* Exercise objective: Repeat only the stretch of lines below that runs from the line with "past blogposts (516, 326)" through the line with "Open Street Map (OSM) (574, 955)", unaltered.

* Task data:

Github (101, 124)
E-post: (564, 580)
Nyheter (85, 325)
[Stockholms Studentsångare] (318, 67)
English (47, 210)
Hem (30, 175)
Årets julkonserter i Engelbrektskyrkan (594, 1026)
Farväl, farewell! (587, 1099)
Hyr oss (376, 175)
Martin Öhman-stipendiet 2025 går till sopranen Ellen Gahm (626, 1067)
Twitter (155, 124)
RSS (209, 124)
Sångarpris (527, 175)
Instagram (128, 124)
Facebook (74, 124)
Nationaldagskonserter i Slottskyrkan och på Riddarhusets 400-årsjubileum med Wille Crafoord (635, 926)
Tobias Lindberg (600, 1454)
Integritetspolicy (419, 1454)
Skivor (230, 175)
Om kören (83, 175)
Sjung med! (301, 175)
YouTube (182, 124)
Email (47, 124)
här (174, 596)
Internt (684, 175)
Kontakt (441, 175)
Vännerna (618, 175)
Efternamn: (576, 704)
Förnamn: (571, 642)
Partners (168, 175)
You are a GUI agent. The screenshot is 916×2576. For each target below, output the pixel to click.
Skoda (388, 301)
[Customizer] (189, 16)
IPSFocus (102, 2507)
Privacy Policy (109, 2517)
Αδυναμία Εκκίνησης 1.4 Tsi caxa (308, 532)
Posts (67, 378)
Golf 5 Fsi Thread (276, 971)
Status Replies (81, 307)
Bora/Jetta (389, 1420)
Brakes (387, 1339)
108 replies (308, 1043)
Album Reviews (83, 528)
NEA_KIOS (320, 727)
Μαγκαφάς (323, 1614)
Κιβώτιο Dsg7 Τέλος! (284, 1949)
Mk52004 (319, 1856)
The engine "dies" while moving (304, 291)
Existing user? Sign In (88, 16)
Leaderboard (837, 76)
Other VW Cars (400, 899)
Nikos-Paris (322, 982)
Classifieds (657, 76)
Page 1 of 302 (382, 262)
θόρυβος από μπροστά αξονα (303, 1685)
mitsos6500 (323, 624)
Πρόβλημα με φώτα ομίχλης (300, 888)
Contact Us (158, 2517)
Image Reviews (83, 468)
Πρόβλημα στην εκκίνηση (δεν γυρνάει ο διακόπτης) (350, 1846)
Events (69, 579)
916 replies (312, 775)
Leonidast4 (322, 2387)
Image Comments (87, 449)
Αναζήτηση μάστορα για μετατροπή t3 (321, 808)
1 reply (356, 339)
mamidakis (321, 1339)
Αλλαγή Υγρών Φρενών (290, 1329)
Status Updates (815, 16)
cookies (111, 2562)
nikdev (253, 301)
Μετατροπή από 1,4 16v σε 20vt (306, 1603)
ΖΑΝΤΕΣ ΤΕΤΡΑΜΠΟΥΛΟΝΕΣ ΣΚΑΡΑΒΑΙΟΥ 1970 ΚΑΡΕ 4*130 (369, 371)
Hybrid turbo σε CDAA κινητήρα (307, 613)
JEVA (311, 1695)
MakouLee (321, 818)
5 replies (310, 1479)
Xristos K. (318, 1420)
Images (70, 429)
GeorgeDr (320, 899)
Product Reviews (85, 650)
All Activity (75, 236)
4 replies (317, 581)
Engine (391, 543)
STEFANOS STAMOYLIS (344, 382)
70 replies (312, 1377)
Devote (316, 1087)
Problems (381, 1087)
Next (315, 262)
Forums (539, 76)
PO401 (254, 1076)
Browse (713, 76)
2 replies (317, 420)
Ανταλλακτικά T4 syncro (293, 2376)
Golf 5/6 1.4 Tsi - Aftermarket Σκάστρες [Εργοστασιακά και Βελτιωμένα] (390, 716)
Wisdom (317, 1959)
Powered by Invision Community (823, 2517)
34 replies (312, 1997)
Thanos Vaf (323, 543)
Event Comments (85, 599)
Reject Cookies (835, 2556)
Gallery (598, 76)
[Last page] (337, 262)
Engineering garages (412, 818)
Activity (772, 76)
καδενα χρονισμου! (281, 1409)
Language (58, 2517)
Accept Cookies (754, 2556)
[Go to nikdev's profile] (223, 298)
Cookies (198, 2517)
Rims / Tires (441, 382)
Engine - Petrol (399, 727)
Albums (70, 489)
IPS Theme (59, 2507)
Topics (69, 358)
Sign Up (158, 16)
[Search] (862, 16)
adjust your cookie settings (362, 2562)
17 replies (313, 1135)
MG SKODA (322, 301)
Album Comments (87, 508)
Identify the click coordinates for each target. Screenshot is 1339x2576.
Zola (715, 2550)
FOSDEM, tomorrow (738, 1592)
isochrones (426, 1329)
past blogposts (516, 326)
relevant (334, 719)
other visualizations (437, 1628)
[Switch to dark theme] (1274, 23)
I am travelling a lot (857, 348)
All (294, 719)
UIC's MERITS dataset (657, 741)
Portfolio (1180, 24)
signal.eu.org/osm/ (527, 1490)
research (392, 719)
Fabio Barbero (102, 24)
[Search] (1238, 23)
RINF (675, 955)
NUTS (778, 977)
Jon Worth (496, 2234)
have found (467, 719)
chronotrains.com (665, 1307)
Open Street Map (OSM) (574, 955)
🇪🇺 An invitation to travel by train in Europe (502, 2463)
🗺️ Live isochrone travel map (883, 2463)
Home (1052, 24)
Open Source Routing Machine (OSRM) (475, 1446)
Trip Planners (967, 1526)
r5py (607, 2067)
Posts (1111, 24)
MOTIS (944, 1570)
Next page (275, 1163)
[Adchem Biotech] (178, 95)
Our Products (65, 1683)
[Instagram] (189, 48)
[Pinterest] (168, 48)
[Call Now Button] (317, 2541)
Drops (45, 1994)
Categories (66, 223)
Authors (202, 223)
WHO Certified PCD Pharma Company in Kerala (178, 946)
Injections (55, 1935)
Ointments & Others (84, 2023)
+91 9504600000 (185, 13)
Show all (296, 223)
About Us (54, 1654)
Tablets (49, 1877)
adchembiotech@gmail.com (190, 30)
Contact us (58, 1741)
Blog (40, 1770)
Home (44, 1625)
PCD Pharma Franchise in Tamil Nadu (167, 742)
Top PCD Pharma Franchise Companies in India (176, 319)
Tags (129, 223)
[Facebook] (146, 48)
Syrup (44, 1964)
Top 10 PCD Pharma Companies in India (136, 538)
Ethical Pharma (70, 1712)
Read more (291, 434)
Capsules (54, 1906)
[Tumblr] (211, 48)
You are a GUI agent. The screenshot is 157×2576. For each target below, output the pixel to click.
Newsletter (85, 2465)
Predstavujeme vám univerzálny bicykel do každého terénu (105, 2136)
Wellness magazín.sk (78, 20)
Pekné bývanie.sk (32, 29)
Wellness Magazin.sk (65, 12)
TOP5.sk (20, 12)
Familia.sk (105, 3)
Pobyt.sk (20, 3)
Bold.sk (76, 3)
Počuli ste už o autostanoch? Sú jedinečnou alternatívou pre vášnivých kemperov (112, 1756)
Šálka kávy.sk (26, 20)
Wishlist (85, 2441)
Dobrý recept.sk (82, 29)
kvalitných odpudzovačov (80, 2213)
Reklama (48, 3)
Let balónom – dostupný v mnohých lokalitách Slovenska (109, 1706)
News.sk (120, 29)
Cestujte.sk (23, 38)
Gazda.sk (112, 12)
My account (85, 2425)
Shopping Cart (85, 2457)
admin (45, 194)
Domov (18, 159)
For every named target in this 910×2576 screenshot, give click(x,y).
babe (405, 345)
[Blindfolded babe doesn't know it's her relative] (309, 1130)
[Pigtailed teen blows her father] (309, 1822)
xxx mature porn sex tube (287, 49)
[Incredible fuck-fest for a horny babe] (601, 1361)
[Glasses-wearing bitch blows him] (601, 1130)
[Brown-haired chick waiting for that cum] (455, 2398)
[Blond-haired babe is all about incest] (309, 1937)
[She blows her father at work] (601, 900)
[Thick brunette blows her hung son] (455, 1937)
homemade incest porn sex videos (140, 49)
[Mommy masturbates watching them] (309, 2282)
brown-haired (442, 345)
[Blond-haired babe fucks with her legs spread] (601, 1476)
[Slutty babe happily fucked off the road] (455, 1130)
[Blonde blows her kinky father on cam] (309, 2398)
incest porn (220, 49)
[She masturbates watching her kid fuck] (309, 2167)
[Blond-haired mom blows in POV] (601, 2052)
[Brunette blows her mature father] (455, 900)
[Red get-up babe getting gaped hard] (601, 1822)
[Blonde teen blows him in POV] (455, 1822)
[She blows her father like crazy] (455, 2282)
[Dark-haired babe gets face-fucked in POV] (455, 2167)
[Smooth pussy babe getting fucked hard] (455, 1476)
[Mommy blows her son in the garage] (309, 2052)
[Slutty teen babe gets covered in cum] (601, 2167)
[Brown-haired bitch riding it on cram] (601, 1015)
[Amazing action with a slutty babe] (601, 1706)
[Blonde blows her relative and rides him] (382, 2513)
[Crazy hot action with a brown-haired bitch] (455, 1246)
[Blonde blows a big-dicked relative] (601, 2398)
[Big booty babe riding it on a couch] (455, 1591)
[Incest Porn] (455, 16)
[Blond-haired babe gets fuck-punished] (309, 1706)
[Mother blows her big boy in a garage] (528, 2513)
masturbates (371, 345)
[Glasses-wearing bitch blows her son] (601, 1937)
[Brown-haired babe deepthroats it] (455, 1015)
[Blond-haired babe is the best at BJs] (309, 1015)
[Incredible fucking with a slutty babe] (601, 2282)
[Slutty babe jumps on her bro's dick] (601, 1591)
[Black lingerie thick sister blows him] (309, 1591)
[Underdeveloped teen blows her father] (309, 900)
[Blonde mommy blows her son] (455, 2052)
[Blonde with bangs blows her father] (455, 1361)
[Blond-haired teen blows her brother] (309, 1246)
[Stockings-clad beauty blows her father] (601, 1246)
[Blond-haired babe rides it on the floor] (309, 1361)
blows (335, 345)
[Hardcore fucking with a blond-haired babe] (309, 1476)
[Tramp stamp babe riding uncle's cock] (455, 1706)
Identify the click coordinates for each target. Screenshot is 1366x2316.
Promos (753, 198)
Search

* Result:
past blogposts (516, 326)
relevant (334, 719)
other visualizations (437, 1628)
[Switch to dark theme] (1274, 23)
I am travelling a lot (857, 348)
All (294, 719)
UIC's MERITS dataset (657, 741)
Portfolio (1180, 24)
signal.eu.org/osm/ (527, 1490)
research (392, 719)
Fabio Barbero (102, 24)
[Search] (1238, 23)
RINF (675, 955)
NUTS (778, 977)
Jon Worth (496, 2234)
have found (467, 719)
chronotrains.com (665, 1307)
Open Street Map (OSM) (574, 955)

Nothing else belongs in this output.